Many volumes in his large collection were rare books purchased over the better part of a century. The house contained upward of ten tons of books, the weight of at least five cars. Although once descried as a "little Russian gnome," he was in many ways larger than life. In addition to being one of England's most prominent book collectors, he was one of the greatest letter-writers of his times, sometimes sending out 10 – 20 twenty missives a day to an incredible circle of illustrious friends and acquaintances; he wrote tens of thousands of letters. By middle-age, Chimen was heralded as one of the great experts both in Socialist history and in Jewish history.

Sasha Abramsky describes her grandfather's books as being "like a seed bank out of which his world could be resurrected, or shards from an archeological dig – the older layers buried underneath newer, fresher levels – allowing vanished histories to come back to life." His mansion of books was more a never-ending voyage of discovery than a physical abode. His home was "to be experienced like a trip to far-off lands -- difficult, challenging, unpredictable." Some rooms functioned more like a treasury vault rather than an active library. He had a "jungle room" adjacent to the room containing his rarest Judaica volumes. The door to this study was usually locked; some viewed it as the intellectual epicenter of his library. Moving from room to room, you could see how Chimen's interests and priorities had changed over the years.

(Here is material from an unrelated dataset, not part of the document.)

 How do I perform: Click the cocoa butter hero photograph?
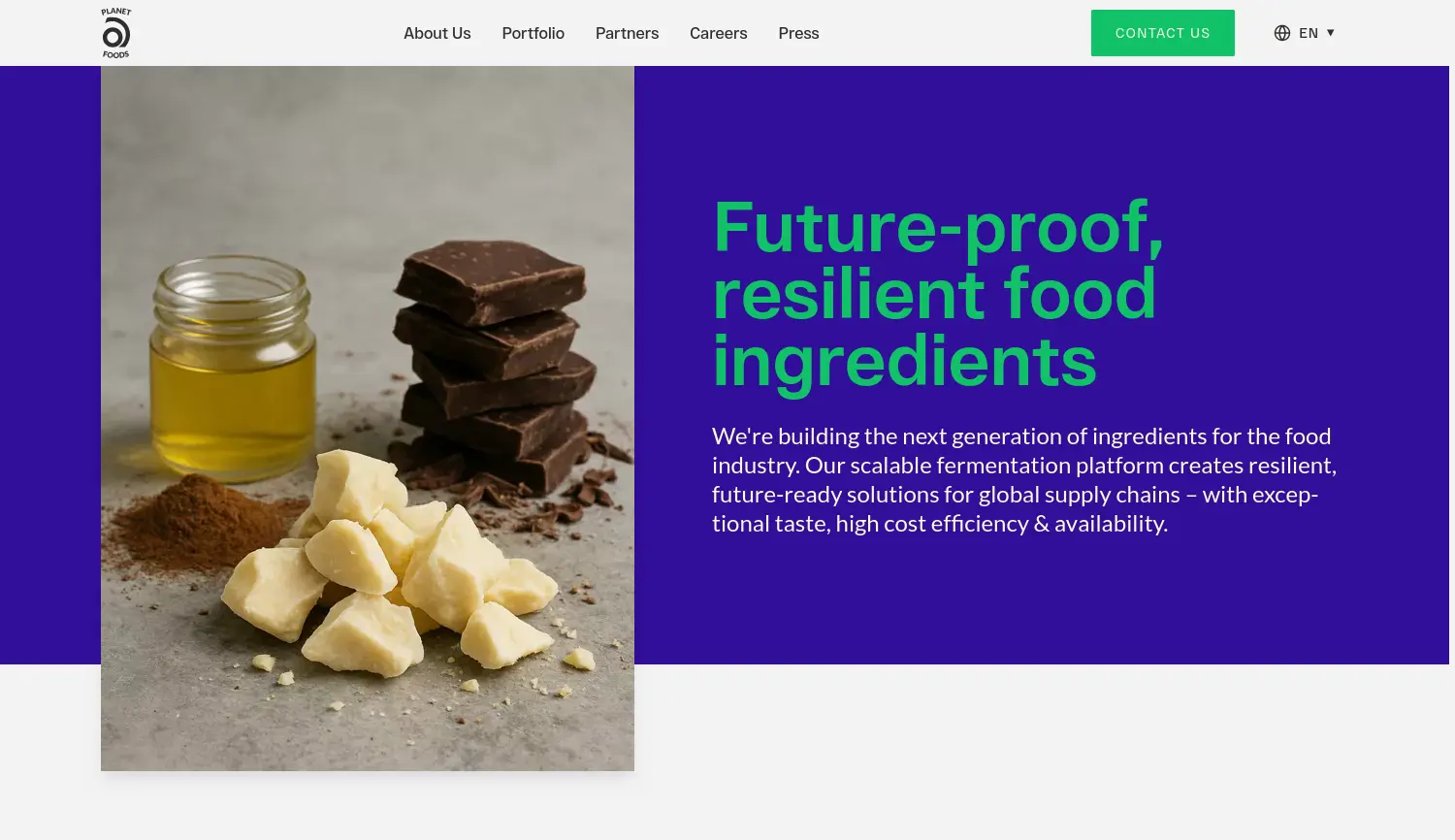point(367,417)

Sasha Abramsky not only pays tribute to the extraordinary life and work of his grandfather but lifts our spirits with its celebration of personal libraries and the pivotal role they can play in the lives of writers, teachers, philosophers, and scholars of all types. We relate to this. Our own 16,000 volume of spiritual and religious books not only serves as a working library for the Center for Spirituality & Practice but functions as a sacred place in our lives and ministries as a constant source of wisdom, light, meaning, and inspiration.